L’avènement du numérique a redéfini les contours de l’éducation, insufflant une nouvelle dynamique à l’apprentissage. Au cœur de cette révolution, de multiples initiatives et solutions émergent pour façonner un paysage éducatif plus inclusif. Cependant, au sein de ce foisonnement d’idées et d’innovations, une question cruciale interpelle : outre l’arabe, quelle langue serait la plus pertinente à privilégier dans ce contexte émergent ?

Dans le contexte croissant de l’intégration des solutions numériques dans le domaine éducatif, se pose inévitablement la question du défi linguistique. En plus de l’arabe, il devient essentiel de réfléchir à la langue à privilégier dans ce contexte émergent. Pour Salma Karim, chef du département Capital humain et Innovation – Agence de développement du digital (ADD), «que ce soit dans la recherche scientifique, les technologies émergentes ou l’art, l’anglais demeure la langue dominante. Ainsi, pour former des experts en ingénierie ou des profils à forte valeur ajoutée, il est nécessaire de se référer aux pays anglophones, leaders en technologie. Cela s’avère d’autant plus crucial dans un contexte de transformation économique, sociale et digitale au Maroc». Selon l’intervenante, il existe deux problématiques à résoudre. D’une part, celle du citoyen, nécessitant la promotion de la culture digitale en langue locale (darija, amazigh) pour favoriser le transfert de compétences.
D’autre part, dans le contexte des écoles d’ingénieurs, on observe une prévalence de l’anglais chez les jeunes Marocains, habitués à naviguer en ligne et à chercher des solutions dans cette langue. «Bien que le français soit adopté au Maroc comme langue d’apprentissage dans l’enseignement supérieur, notamment en médecine, management et ingénierie, la réalité évolue. De plus en plus, les professeurs partagent des documents et mènent des recherches scientifiques en anglais. Les thèses, autrefois soutenues en français, suivent désormais cette tendance, reflétant ainsi le virage vers l’anglais dans l’enseignement supérieur marocain, aligné sur l’évolution de la technologie et de la production scientifique», fait-elle remarquer.

[Données pour repérer du texte et des éléments]
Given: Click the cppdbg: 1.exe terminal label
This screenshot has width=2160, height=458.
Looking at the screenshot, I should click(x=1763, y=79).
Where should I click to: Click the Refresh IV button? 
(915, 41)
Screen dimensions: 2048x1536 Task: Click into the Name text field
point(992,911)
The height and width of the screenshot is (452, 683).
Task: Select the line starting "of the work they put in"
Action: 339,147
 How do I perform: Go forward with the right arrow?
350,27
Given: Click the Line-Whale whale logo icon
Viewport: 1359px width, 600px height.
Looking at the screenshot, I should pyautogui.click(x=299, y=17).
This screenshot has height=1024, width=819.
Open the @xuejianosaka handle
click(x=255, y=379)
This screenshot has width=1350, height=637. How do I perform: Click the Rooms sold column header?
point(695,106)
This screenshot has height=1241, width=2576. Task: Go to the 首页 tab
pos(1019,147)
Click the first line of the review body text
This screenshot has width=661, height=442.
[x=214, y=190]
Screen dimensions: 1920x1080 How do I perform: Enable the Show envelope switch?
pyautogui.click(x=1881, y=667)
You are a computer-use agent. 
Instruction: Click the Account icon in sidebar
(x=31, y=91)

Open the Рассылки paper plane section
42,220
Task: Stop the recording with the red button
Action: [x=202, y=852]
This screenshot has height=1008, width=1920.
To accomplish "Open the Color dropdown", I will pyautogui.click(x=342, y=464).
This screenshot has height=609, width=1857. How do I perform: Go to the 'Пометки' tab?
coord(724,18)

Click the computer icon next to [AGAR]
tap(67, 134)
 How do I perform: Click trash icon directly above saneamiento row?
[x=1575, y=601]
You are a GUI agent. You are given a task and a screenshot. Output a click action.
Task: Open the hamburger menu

-- Travail demandé --
a: Répondez à ces questions sur le texte consacré aux langues dans l'éducation numérique au Maroc :
(i) Quel poste occupe Salma Karim ?
(ii) Dans quelles langues locales faut-il promouvoir la culture digitale pour le citoyen ?
(iii) Dans quels domaines de l'enseignement supérieur le français sert-il de langue d'apprentissage ?
b: D'après le texte sur les langues dans l'éducation numérique, pourquoi faut-il se tourner vers les pays anglophones pour former des experts en ingénierie ? Répondez en une à trois phrases.
c: Écrivez la suite du texte sur les langues dans l'éducation numérique au Maroc, à partir de sa dernière phrase.

-- Réponses par tâche --
a:
(i) Elle est chef du département Capital humain et Innovation à l'Agence de développement du digital (ADD).
(ii) En darija et en amazigh.
(iii) En médecine, en management et en ingénierie.

b: L'anglais reste la langue dominante dans la recherche scientifique, les technologies émergentes et l'art, et les pays anglophones sont en tête dans la technologie. C'est d'autant plus important que le Maroc traverse une transformation économique, sociale et digitale.

c:
De son côté, Kenza Bouziri, directrice Communication Corporate & RSE – inwi, estime que l’adaptation à la cible s’est révélée être un élément essentiel, en faisant référence au programme instauré par inwi de codage dans les écoles rurales. «L’aspect crucial était de transmettre le message, et bien que le contenu technique utilise des termes en anglais, la formation des enseignants a été réalisée en darija», souligne-t-elle.

Diversité linguistique, une richesse à cultiver
Au sein du ministère de l’Éducation nationale, l’accent est mis sur les deux langues officielles, l’arabe et l’amazigh. «Il est important de souligner notre engagement dans la mise en place de plateformes d’enseignement, d’apprentissage et de formation destinées aux enseignants, couvrant les quatre langues, notamment le français et l’anglais. Nous reconnaissons également la diversité linguistique de la jeunesse marocaine, qui parle souvent darija plutôt que l’arabe classique. Nous travaillons à renforcer les bases de l’arabe classique au fil des années. Bien que l’apprentissage de l’anglais puisse sembler plus accessible avec l’abondance d’offres en ligne, notre priorité est de favoriser une maîtrise linguistique permettant une communication fluide et la capacité de passer d’une langue à une autre», indique Ilham Laaziz, directrice du programme GENIE au sein du ministère de l’Éducation nationale,.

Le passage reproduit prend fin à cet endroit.